**YOUR TASK**. Write out each record below, word for word.

**SOURCE MATERIAL**.

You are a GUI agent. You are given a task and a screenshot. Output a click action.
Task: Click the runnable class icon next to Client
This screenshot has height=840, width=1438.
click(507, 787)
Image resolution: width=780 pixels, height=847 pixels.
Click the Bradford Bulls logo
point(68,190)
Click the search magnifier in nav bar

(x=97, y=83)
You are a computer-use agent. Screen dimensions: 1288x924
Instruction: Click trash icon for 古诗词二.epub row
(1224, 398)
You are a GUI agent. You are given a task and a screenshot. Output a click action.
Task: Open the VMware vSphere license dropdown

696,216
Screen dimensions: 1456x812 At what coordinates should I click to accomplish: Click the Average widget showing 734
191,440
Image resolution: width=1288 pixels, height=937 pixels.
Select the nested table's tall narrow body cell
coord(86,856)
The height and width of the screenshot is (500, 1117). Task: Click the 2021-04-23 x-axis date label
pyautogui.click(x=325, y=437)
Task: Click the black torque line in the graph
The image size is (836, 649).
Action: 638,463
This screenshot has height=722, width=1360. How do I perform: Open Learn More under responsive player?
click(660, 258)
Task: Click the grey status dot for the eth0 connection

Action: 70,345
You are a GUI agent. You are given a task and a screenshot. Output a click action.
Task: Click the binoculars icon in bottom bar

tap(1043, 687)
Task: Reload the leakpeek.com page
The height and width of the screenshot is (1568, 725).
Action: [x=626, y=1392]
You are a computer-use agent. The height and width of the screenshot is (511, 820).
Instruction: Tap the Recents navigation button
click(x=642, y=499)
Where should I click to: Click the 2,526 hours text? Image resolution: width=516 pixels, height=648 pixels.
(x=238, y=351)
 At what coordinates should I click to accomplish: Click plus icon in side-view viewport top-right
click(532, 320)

**RESPONSE TO THIS TASK**.
You are a GUI agent. You are given a task and a screenshot. Output a click action.
Task: Click the runnable class icon next to Client
This screenshot has height=840, width=1438.
click(507, 787)
Image resolution: width=780 pixels, height=847 pixels.
Click the Bradford Bulls logo
point(68,190)
Click the search magnifier in nav bar

(x=97, y=83)
You are a computer-use agent. Screen dimensions: 1288x924
Instruction: Click trash icon for 古诗词二.epub row
(1224, 398)
You are a GUI agent. You are given a task and a screenshot. Output a click action.
Task: Open the VMware vSphere license dropdown

696,216
Screen dimensions: 1456x812 At what coordinates should I click to accomplish: Click the Average widget showing 734
191,440
Image resolution: width=1288 pixels, height=937 pixels.
Select the nested table's tall narrow body cell
coord(86,856)
The height and width of the screenshot is (500, 1117). Task: Click the 2021-04-23 x-axis date label
pyautogui.click(x=325, y=437)
Task: Click the black torque line in the graph
The image size is (836, 649).
Action: 638,463
This screenshot has height=722, width=1360. How do I perform: Open Learn More under responsive player?
click(660, 258)
Task: Click the grey status dot for the eth0 connection

Action: 70,345
You are a GUI agent. You are given a task and a screenshot. Output a click action.
Task: Click the binoculars icon in bottom bar

tap(1043, 687)
Task: Reload the leakpeek.com page
The height and width of the screenshot is (1568, 725).
Action: [x=626, y=1392]
You are a computer-use agent. The height and width of the screenshot is (511, 820).
Instruction: Tap the Recents navigation button
click(x=642, y=499)
Where should I click to: Click the 2,526 hours text? Image resolution: width=516 pixels, height=648 pixels.
(x=238, y=351)
 At what coordinates should I click to accomplish: Click plus icon in side-view viewport top-right
click(532, 320)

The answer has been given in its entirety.